The hepatico-jejunostomy end-to-side with a Roux-Y excluded upper jejunal loop represents the gold standard of biliodigestive anastomosis.
The success of hepatobiliary anastomoses is influenced by the diameter of the bile duct and the section to be anastomosed. Also crucial is whether it is a primary or revision procedure, and whether there are accompanying infections of the bile ducts. Accurate preoperative diagnostics of the biliary anatomy are indispensable for complication-free biliary surgery. Regarding the reconstructive procedures, hepatico-jejunostomy has established itself as the standard. Here, the biliodigestive anastomosis is preferably placed above the cystic duct exit and about 2–3 cm below the hepatic bifurcation.
The rationale for this height specification lies in the arterial perfusion of the common bile duct (CBD). Thus, a short stump is better arterially supplied than a long one. Diathermy should be used very cautiously due to tissue necrosis. Bleeding at the CBD should therefore be managed with fine transfixion ligatures.
In the suturing of the biliodigestive anastomosis with single button sutures, a peculiarity is that the knots may partially lie in the lumen. Before completing the anterior wall suture, the patency of the anastomosis should be checked in all cases (e.g., using an Overholt clamp).
With single button sutures, the insufficiency rate appears increased, whereas with continuous sutures, the stenosis rate rises. However, there are no randomized studies on this issue (single button suture or continuous suture?).
The anastomosis should be performed with thin, absorbable, monofilament suture material (PDS of size 5/0 or 6/0).
Simultaneous injuries to the common hepatic duct (CHD) and the right hepatic artery are associated with a significantly higher insufficiency rate after hepatico-jejunostomy.
The creation of a so-called "inspection stoma" in the sense of a modified Roux-en-Y hepaticojejunostomy offers the possibility of performing endoscopic and radiological controls after bile duct resections. Indications for this are complex bile duct injuries, tumor resections with uncertain tumor-free resection margins, as well as recurrent intrahepatic sludge formation or cholelithiasis.
In malignant bile duct stenosis, the biliodigestive anastomosis, due to today's low complication and mortality rates, especially in patients in good general condition and without manifest distant metastasis, represents a highly efficient palliative therapy. The secure prevention of duodenal obstruction through simultaneous creation of a gastroenterostomy and long-term free bile drainage can offer advantages over endoscopic procedures, especially in patients with a survival probability of over six months. However, the decisive factor is the interplay of surgical and endoscopic therapeutic options to achieve the optimal palliative therapy for each individual patient.

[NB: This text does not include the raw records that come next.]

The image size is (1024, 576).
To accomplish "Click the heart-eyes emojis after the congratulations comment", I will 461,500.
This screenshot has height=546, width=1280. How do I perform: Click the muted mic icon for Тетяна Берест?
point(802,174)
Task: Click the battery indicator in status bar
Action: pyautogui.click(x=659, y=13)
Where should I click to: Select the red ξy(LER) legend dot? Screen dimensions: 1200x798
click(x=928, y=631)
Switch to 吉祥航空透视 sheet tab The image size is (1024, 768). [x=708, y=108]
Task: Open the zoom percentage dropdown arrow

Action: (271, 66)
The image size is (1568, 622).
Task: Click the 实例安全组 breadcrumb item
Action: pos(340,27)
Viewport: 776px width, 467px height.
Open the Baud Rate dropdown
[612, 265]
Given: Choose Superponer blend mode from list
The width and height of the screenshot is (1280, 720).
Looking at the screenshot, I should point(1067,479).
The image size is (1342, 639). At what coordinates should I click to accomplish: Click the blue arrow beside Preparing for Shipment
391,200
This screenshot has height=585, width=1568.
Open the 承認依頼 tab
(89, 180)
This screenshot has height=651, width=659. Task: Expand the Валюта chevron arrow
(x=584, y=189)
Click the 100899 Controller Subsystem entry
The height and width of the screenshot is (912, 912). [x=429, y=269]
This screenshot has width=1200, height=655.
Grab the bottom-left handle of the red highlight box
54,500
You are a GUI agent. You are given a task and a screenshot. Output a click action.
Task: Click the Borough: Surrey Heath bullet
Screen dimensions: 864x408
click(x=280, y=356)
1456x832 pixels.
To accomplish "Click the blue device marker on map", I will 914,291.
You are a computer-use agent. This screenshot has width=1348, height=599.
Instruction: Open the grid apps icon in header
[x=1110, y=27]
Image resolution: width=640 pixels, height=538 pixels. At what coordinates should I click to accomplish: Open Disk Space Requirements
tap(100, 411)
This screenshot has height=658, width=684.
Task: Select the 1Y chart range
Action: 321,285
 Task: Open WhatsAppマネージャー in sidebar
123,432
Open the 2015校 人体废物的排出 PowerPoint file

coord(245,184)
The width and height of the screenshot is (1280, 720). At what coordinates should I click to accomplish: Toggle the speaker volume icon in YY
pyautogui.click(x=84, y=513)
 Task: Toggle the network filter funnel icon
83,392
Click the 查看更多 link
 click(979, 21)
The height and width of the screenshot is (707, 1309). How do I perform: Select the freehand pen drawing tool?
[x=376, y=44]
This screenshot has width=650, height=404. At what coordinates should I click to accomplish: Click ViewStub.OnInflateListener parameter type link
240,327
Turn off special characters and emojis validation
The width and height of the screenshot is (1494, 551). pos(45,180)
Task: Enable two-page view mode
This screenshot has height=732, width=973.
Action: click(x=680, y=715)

Due to the postoperatively altered anatomy (endoscopic access to the biliodigestive anastomosis is only possible via the footpoint anastomosis!), the rate of conventionally endoscopically successfully performed ERCP is comparatively low. Single-balloon enteroscopy presents a promising and low-complication alternative here. With appropriate expertise, the use of SBE-assisted ERCP can avoid more invasive procedures such as PTC or surgical intervention.